Estafas en nombre del transporte moderno
La movilidad sustentable se ha convertido en una consigna recurrente de gobiernos y empresas que buscan responder —al menos en el discurso— a las demandas de acción climática, sin embargo, detrás del lenguaje tecnocrático y las promesas de modernización, crece una práctica cada vez más común: el greenwashing, o lavado verde.
Este fenómeno ocurre cuando se promueven medidas supuestamente ecológicas que, en realidad, no tienen un impacto ambiental significativo y terminan generando más problemas que soluciones.
El transporte público es uno de los sectores donde el greenwashing ha echado raíces con fuerza, ya que, en distintas ciudades, los gobiernos han sustituido flotas tradicionales por vehículos eléctricos o híbridos, sin estudios previos que validen su viabilidad técnica, económica ni financiera.

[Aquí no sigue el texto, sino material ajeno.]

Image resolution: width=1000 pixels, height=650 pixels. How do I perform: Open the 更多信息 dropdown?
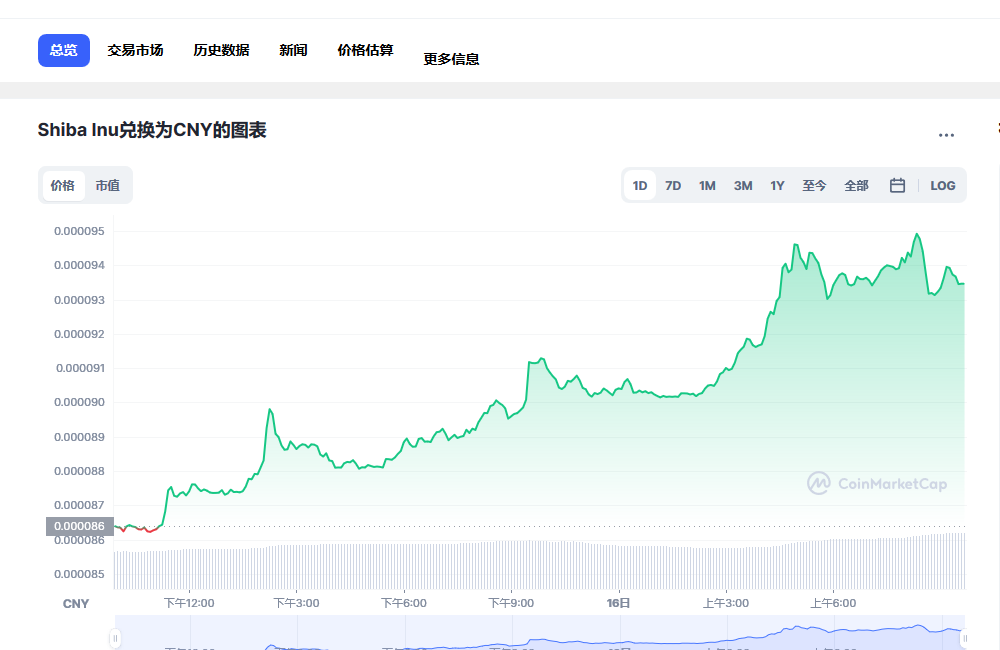(451, 59)
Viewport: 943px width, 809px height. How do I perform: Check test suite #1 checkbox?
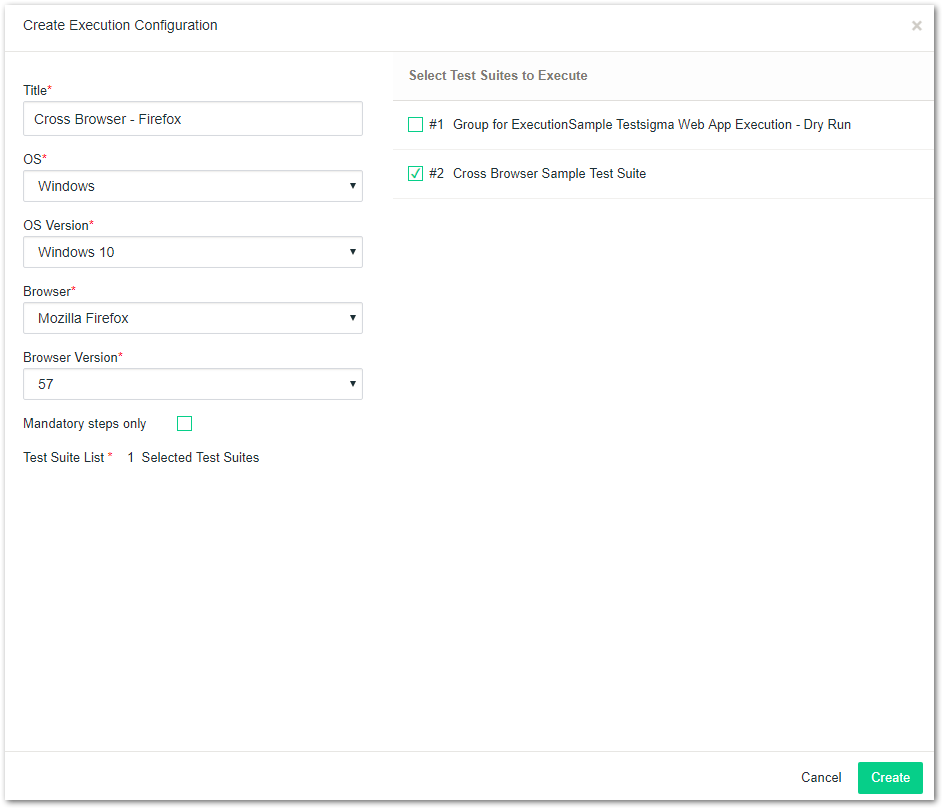point(416,125)
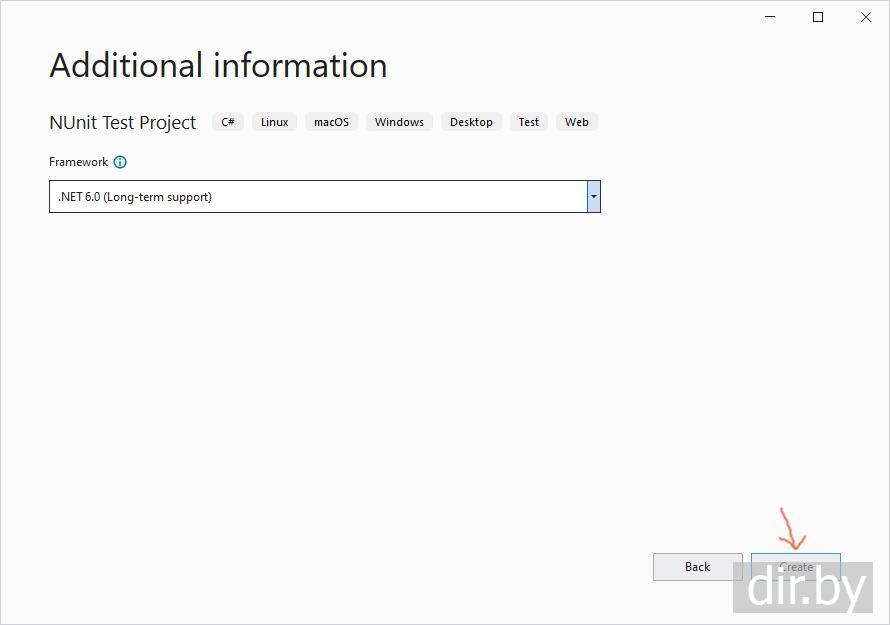Image resolution: width=890 pixels, height=625 pixels.
Task: Expand the Framework dropdown arrow
Action: click(x=593, y=197)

Muchos de estos proyectos no están respaldados por una planificación integral ni por una transición energética real: los vehículos eléctricos, por ejemplo, siguen dependiendo de fuentes de energía sucia, mientras sus costos de operación superan por mucho a los sistemas anteriores.
El resultado es una paradoja: se promete sustentabilidad, pero lo que se entrega son tarifas más altas, rutas reducidas y menor accesibilidad para quienes más dependen del transporte público, en lugar de mejorar la vida de los usuarios, se limita aún más su movilidad cotidiana.
DISFRAZ
Es fundamental identificar la corrupción disfrazada de modernización, pues más allá de la ineficiencia, lo más grave es que muchos de estos proyectos son impulsados desde estructuras opacas y sin participación ciudadana, en donde se adjudican contratos millonarios sin licitaciones transparentes.
Desde ellas se imponen decisiones sin consultar a expertos independientes, ni a los ciudadanos, ni mucho menos a los mismos usuarios, además de maquillar los datos para justificar inversiones que solo benefician a unos cuantos.
En algunos casos, se eliminan rutas consolidadas para dar paso a corredores verdes (de nombre) que terminan favoreciendo intereses privados, en otros, las unidades nuevas presentan fallas recurrentes o resultan inadecuadas para la realidad operativa de las ciudades a lo que se suma la falta de capacitación de operadores, produciendo malestar y accidentes.
Todo esto mientras los funcionarios responsables celebran “logros” con cifras maquilladas, informes sin sustento técnico y campañas de relaciones públicas bien financiadas.
La movilidad sustentable debe ser también socialmente justa y no puede limitarse al cambio tecnológico, pues requiere una visión integral donde se considere el contexto urbano, la procedencia de la energía, y, sobre todo, el impacto social y económico en los usuarios.
En este sentido, el diseño de cualquier sistema de transporte debe partir de tres pilares esenciales:
- Participación de expertos independientes, que evalúen con rigor técnico la viabilidad ambiental, financiera y operativa de los proyectos.
- Consulta pública real, donde la sociedad tenga voz en las decisiones que afectan su movilidad diaria.
- Corridas financieras transparentes, que garanticen que los costos de modernización no recaerán en el bolsillo del usuario, especialmente durante los primeros años de implementación.
Es fundamental que los proyectos se acompañen de esquemas de financiamiento justos, inclusive considerando la viabilidad de una participación mixta, donde el sector público y privado colaboren bajo reglas claras, con concesiones supervisadas y mecanismos de control social.
La rentabilidad debe existir, pero no a costa del acceso ni de los derechos de los ciudadanos.
ESTRATEGIAS.
Para romper con esta lógica perversa del greenwashing, es necesario establecer una hoja de ruta clara, implementando sistemas de fiscalización autónomos y procesos participativos obligatorios.
Los proyectos en curso deben evaluarse con base en datos abiertos y reales, ajustando tarifas, rutas y tecnologías según los resultados y proceder en caso de existir motivos plenos.
De esa manera en el mediano y largo plazo —entre cinco y diez años—, podría consolidarse una red de transporte verdaderamente sustentable: limpia, equitativa, eficiente y, sobre todo, libre de corrupción.
La sustentabilidad no puede ser solo un eslogan político ni una excusa para enriquecer a unos pocos.
La ciudadanía merece un transporte público digno, transparente y adaptado a sus necesidades, y mientras no se enfrente el greenwashing con datos, participación y justicia, la movilidad “verde” seguirá siendo una promesa hueca que cuesta caro y resuelve poco.
El cambio es posible, pero solo si se prioriza a las personas por encima del negocio.
Corolario,
Transparencia y rendición de cuentas, obligadas para un transporte moderno y digno.